CAIRO — A long night of political bloodshed in Egypt left at least 12 people dead on Tuesday, wounded 86 and seemed to dispel any notion that the military’s ouster of President Mohamed Morsi nearly three weeks ago would quickly provide the security that Egypt’s generals covet.
The death toll was the highest in a single stretch since July 8, when at least 62 people were killed by gunfire from soldiers and police officers who shot at a group of Mr. Morsi’s supporters.
Images of the latest fighting between Mr. Morsi’s supporters and opponents, which began on Monday, were jarring. Civilians, including a well-known actor, were seen firing weapons during running battles near Cairo landmarks.
The clashes, which flared in several Cairo neighborhoods and north of the city, offered further proof that the country’s warring political forces were content to let their feud play out in the streets. As Egypt’s new military-backed government has moved swiftly to assert its authority, Mr. Morsi’s movement, the Muslim Brotherhood, has refused, at least publicly, to abandon its determination to see him restored.
“The violence is a reflection of the political deadlock and the inability to find a way out,” said Khalil al-Anani, a leading academic expert on Egyptian politics and political Islam. And on both sides, he said, “the camps that favor confrontation have the upper hand.”
Egypt’s post-Morsi government, its authority in dispute, has given little indication that it has a solution to the bloodshed. On Tuesday, officials gave mixed messages about their approach.

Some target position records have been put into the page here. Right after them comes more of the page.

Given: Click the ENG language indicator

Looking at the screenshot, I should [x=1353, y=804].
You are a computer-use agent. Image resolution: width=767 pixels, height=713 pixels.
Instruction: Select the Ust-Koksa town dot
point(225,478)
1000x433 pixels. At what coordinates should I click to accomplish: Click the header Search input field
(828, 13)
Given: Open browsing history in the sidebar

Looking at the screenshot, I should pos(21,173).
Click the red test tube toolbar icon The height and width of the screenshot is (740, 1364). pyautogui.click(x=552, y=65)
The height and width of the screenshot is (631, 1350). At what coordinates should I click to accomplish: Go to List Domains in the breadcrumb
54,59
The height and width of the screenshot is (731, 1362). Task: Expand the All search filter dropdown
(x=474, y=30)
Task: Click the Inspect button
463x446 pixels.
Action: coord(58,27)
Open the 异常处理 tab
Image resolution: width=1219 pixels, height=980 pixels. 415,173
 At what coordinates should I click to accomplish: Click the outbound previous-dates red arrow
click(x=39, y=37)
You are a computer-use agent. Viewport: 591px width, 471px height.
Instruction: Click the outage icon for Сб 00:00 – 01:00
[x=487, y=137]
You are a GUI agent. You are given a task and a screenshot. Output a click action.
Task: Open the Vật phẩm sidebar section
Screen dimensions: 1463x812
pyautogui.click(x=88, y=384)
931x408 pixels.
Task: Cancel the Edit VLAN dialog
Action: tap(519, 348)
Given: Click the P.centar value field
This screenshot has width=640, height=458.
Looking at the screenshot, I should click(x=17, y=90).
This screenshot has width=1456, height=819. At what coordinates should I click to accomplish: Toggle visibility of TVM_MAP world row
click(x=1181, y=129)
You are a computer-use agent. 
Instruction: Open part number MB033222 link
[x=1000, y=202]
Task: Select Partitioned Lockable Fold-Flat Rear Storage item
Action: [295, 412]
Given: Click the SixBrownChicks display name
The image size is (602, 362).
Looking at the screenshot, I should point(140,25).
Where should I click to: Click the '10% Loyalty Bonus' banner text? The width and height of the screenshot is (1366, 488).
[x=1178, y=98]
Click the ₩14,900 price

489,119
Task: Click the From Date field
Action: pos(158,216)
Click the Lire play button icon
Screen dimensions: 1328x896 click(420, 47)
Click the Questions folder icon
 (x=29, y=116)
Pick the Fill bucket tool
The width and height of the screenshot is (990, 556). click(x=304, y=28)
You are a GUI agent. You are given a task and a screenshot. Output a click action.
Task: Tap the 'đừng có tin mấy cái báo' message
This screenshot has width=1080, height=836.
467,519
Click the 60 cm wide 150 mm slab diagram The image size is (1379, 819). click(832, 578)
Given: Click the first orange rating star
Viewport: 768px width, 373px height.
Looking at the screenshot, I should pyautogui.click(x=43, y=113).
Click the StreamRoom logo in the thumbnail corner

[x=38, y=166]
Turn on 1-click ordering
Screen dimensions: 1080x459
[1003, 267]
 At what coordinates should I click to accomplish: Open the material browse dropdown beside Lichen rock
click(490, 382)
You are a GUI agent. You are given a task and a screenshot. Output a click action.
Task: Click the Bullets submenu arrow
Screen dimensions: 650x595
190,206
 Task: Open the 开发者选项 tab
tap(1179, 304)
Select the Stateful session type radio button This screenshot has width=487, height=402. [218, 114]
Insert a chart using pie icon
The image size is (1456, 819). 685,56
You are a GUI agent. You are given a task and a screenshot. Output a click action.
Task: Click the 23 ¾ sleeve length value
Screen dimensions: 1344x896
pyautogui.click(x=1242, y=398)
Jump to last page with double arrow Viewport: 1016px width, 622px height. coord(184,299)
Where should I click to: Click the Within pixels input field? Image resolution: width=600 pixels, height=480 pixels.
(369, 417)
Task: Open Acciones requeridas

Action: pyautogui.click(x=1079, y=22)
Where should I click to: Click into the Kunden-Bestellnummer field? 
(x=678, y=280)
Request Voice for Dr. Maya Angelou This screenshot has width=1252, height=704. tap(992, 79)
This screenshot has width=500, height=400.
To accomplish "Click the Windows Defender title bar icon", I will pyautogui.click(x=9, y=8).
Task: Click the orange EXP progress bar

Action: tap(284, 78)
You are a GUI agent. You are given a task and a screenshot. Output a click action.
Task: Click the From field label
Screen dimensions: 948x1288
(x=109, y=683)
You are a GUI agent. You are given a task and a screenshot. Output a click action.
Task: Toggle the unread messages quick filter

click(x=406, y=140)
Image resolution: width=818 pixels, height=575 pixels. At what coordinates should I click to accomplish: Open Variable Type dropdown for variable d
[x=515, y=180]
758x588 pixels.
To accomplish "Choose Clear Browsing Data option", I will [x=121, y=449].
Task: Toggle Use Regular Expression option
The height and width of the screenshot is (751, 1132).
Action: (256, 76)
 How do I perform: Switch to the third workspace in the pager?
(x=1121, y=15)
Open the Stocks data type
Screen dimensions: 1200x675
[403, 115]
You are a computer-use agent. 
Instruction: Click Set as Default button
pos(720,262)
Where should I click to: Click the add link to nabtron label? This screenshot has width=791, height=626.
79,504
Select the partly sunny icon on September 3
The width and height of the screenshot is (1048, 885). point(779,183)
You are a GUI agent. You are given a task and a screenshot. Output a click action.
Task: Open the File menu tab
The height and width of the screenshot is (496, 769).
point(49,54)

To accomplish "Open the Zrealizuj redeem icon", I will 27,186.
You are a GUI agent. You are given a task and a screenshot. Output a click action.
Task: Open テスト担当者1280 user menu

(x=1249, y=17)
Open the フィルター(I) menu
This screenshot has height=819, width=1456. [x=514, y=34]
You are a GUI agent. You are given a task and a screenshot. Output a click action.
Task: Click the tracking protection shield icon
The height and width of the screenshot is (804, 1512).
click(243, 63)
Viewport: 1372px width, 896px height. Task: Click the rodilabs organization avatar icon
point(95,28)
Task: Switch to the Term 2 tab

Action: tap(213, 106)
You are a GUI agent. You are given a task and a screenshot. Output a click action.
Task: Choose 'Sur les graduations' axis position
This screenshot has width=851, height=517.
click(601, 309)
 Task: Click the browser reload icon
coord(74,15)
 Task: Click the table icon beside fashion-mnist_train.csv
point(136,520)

A spokesman for the interim president, Adli Mansour, delivered a stern warning to Mr. Morsi’s supporters, saying that “Egypt will not be a second Syria, and those who push in that direction are traitors,” according to the state news media.
“Those wheezing as they chase foreign media, and who run after the capitals of the West to falsify the facts of the revolution and the Egyptian state, will only get shame and disgrace,” he said.
Mohamed ElBaradei, the Nobel laureate, who serves as one of Mr. Mansour’s vice presidents, struck a more conciliatory note, urging the newly appointed justice minister to investigate the July 8 killings, as well as the recent killings of three pro-Morsi demonstrators in the city of Mansura.
“Transitional justice and national reconciliation based on accepting the other is our only option,” he wrote on Twitter. “I pray to God that we understand that violence doesn’t dress wounds, it opens new ones.”
The bloodshed has spread beyond the political fights in the capital, intensifying the sense of a vacuum in leadership. Violence has flared in the Sinai Peninsula, where civilians and more than a dozen soldiers have been killed in attacks by unidentified militants since the military takeover on July 3.
Two days later, the authorities stood by as an angry crowd set upon Christian families near Luxor, killing four people, after the body of a Muslim man was found near Christian homes. In a report released on Tuesday, Amnesty International said that “security forces on the scene made only halfhearted attempts to end the violence.”
The group said it had “documented a series of cases in the past where Egypt’s security forces used unnecessary force or live fire during demonstrations, yet in this case, they held back, even though people’s lives were threatened.”
The latest fighting in Cairo was apparently set off by Mr. Morsi’s supporters, during a provocative march near the opposition stronghold in Tahrir Square. Other clashes were murkier, and on Tuesday, the Muslim Brotherhood accused the police of joining attacks on its supporters or providing cover for plainclothes thugs. At a news conference, medics displayed graphic pictures of victims with gunshot wounds. In a protest square near Cairo University for Mr. Morsi’s supporters, cars gutted by fire or with smashed windows marked the site of fighting that killed nine people.
“We want security!” a sobbing man yelled to friends who tried to console him. A mother and her two children, carrying suitcases, made their way out of the square.
The violence has peaked as Mr. Morsi’s supporters have intensified their protests with daily marches in cities around Egypt, to publicize what they call a “putsch” by the army. The marches also seem designed to create the kind of chaos that the Brotherhood accused Mr. Morsi’s opponents of fomenting to undermine his presidency.